L’activité d’analyse a pour fonction de produire des corrélations, de dégager des fonctions transversales, itératives liées à l’exercice de l’action.
L’une se situe dans le domaine de la rationalité et de la recherche en optimisation, l’autre dans le domaine de l’intelligibilité et des recherches à intention scientifique .

5.Développer une vie intellectuelle professionnelle nourrissant et se nourrissant à la fois des cultures d’action professionnelle et des recherches menées par les acteur.es sur leur propre activité.

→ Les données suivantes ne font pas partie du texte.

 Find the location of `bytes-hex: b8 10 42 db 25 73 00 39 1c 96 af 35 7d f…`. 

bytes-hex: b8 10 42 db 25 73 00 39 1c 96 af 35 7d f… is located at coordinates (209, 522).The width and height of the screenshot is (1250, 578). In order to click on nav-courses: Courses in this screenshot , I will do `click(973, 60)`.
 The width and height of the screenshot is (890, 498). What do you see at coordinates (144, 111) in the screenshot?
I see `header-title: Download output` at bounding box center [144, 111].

Promouvoir les champs de pratiques en champs de recherches-Conclusion

Une discipline est-elle une organisation de savoirs ou une organisation d’activités ? L’ingénierie est-elle une science ou une activité ? Peut-on différencier les résultats de recherches comme produits d’activités, et la science comme jugement de valeur sur des résultats de recherche ? Peut-on distinguer chercheurs et ‘scientifiques’, dont la référence est si souvent invoquée pour ses effets d’autorité dans la vie sociale. Autant de questions à affronter dans le passage malaisé entre activité professionnelle et activité de recherche.
Le paradoxe pourrait consister à confondre intention légitime de reconnaissance sociale d’une activité professionnelle, et usage des formes traditionnelle de reconnaissance fondées sur le paradigme théorie/pratique et ouvrant la voie à académismes et techno-solutionismes (A. Barthes).
La reconnaissance et le développement de pôles d’enseignement supérieur multifonctionnels organisant/distinguant selon leur logique formations professionnelles et formations à la recherche dans les champs de pratiques peut peut-être y contribuer.